The SKY didn’t become HEAVEN in the modern sense until Zoroaster … with his inventions of

  1. the Eternal Conflict/Dualism of Good vs. Evil,
  2. Angels, and
  3. a Paradise of the Afterlife.

As far as I can tell, the first indication in Greek culture of a God’s viewpoint being OUTSIDE of Space and Time is the Greek Protogonus/Phanes!

"According to the Orphic Creation Myths the creator god. Protogonus was the first god to be born from the Cosmic Egg (World Egg), which Chaos and Aether had reproduced, . Protogonus name means “First Born”, and it was he who had created the universe. Protogonus had three additional names. Protogonus was popularly known by another name as Phanes(Revealer), the golden-winged god of light and love. " [See footnote for translation of an Orphic hymn.]

In the image above he is shown on the cosmic egg surrounded by the zodiac. A similar mythology is invoked in the “new religion” of Mithraism … where a lion-headed deity is shown standing on similar cosmic stone … or a human figure bursting out of the “cosmic egg” - where the egg is wrapped by a ribbon of the zodiac, or a snake that represents the zodiac. Phanes is a clear model being copied.

In such images, Mithras is being presented as the greatest of all gods because, unlike Jupiter/Zeus, who is simply the GREATEST of all the planets, Mithras is believed to be the deity so powerful that he can move the zodiac in a 2,200 year precession. So he must be more powerful than even Zeus, Jupiter or SATURN (the pagan deity most frequently associated with the Hebrew god, and unlike the planetary gods, he exists OUTSIDE of the cosmos so that he can have the leverage to move it.

If someone wants to get extra credit or bonus points, I have not been very successful in identifying the inspiration for the Greek god Protogonos/Phanes. Some Greek gods were inspired by Mesopotamian culture, the Egyptians, or by the Anatolians and presumably by the Persians. But I have not been convinced by anything I’ve read so far about the origins of Phanes.

George

.[Footnote: “Orphic Hymn to Protogonos Upon two-natured, great and ether-tossed Protogonos I call; Born of the egg, delighting in his golden wings, he bellows like a bull, this begetter of blessed gods and mortal men. Erikepaios, seed unforgettable, attend to my rites, Ineffable, hidden, brilliant scion, whose motion is whirring, You scattered the dark mist that lay before your eyes, And, flapping your wings, you whirled about and throughout this world, You brought pure light… . .” ]

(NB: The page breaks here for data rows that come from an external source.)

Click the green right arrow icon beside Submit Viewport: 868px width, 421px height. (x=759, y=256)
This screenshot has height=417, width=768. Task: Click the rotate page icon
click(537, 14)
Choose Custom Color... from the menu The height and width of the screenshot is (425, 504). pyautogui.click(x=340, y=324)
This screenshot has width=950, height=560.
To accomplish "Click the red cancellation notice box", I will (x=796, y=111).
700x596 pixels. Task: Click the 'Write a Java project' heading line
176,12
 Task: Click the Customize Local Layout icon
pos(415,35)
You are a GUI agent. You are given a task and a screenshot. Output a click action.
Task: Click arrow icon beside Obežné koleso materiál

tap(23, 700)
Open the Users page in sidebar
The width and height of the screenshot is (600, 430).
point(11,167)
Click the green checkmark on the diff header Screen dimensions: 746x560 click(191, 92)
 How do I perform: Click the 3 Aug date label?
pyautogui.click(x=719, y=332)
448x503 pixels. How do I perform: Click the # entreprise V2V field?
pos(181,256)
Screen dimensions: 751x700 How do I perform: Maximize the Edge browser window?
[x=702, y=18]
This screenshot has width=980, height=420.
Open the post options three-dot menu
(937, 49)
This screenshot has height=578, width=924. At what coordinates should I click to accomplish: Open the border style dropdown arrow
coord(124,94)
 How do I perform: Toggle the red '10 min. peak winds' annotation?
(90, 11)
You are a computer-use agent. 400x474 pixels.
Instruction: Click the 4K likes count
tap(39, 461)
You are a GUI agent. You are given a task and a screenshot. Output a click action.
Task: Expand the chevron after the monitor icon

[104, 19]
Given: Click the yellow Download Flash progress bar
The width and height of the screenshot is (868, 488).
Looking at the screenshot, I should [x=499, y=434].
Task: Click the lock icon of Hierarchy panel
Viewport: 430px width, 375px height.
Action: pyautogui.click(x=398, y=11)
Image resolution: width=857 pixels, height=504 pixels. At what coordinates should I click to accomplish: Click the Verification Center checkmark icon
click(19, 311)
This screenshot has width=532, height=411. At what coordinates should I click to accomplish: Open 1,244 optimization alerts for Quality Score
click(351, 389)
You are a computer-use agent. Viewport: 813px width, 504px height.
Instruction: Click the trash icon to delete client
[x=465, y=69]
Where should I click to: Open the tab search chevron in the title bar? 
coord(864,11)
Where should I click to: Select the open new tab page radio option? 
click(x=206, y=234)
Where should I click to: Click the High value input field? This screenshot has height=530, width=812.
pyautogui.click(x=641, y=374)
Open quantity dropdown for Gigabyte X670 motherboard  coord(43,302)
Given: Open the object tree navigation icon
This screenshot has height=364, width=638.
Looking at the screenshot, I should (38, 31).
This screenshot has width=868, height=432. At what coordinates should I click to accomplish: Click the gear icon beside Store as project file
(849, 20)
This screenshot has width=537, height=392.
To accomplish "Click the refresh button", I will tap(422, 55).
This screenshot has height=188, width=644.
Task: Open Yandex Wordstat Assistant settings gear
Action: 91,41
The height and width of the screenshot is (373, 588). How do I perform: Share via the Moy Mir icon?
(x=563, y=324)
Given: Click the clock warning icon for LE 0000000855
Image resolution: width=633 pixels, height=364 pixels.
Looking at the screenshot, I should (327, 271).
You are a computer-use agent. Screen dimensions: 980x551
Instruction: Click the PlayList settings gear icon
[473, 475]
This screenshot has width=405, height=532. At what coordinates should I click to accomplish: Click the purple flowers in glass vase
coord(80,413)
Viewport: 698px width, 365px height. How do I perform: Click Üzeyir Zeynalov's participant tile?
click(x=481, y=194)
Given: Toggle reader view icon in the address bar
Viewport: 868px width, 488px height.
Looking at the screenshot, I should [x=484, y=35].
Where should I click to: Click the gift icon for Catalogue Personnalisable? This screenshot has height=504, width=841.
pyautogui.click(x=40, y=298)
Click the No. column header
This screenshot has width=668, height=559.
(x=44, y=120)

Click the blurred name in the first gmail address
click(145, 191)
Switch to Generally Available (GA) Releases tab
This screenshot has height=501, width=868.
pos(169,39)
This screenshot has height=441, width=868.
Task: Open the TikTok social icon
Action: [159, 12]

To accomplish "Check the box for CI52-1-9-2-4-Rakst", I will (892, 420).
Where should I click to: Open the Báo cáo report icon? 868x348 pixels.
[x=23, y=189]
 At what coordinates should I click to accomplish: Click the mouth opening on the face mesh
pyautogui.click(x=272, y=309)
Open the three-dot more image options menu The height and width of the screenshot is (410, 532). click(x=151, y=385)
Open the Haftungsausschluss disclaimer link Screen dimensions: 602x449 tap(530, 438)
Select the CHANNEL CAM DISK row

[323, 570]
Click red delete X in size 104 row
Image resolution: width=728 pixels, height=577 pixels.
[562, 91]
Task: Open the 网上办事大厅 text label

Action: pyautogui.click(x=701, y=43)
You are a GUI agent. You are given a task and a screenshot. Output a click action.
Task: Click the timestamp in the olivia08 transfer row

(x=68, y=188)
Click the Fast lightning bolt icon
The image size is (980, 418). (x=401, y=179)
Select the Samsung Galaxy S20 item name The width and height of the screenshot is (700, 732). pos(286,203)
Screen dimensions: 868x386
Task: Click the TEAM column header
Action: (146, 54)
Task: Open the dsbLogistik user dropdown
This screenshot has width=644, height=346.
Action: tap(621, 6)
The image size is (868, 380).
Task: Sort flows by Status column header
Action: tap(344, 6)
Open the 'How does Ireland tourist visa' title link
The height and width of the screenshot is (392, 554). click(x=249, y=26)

@Eddie… yes, very reassuring.

And yet, this is not how Jon is interpreting the word, right?

From Jon’s post:

"Similarly, “the heavens” are formally named “shemayim” only when the raqia is formed on Day 2, . . . Remember that heaven is to become God’s own realm (within the imagery being presented in the Bible), and nowhere in Genesis or elsewhere is God pictured as dwelling on, in or under the sky, but above all things - he does not look up at the ocean, but down on all his works: the biblical phrase is “everything under heaven”, not “everything under the uppermost waters”.

As you can see, even the very knowledgeable Jon has succumbed to the siren call of HEAVEN…

George

@BradKramer,

As you can see from the images I posted above, it is easier to find images of a “cosmic egg” than of a “cosmic ocean”. The Cosmic Egg represents the World and the Sky … (the Zodiac surrounding the egg) … or the World WITH the Zodiac embracing it.

But I’ll dig a little harder and see what pops up regarding a cosmic ocean.

George

Eddie,

It seems pretty clear to me … he thinks heaven is ABOVE the Firmament… and ABOVE the waters stored above the firmament…

He seems to specify a supernal realm… just like you said nobody would ever do…

@Eddie

I am in 100% agreement.

I’ve been praying lately.

George

@gbrooks9 @Eddie

I wasn’t so much presenting a complete theory, as a (literal) viewpoint, to counter the assumptions inherent in Brad’s original suggestion that we should compare a modern cosmological idea of infinity (“outer space”) with an ancient cosmological idea of infinity (“cosmic ocean”). Apples and oranges, in my book.

My “literal viewpoint” was sitting in a boat (for example) overlooking the face of the deep in Genesis 1.2, the apparent viewpoint of the narrator, and then seeing where a phenomenological treatment starting there takes the interpretation of the events. It makes a big difference if the topmost layer is the darkness and the ruach of God above the deep, rather than imagining the deep to have no surface, contra the text of v2.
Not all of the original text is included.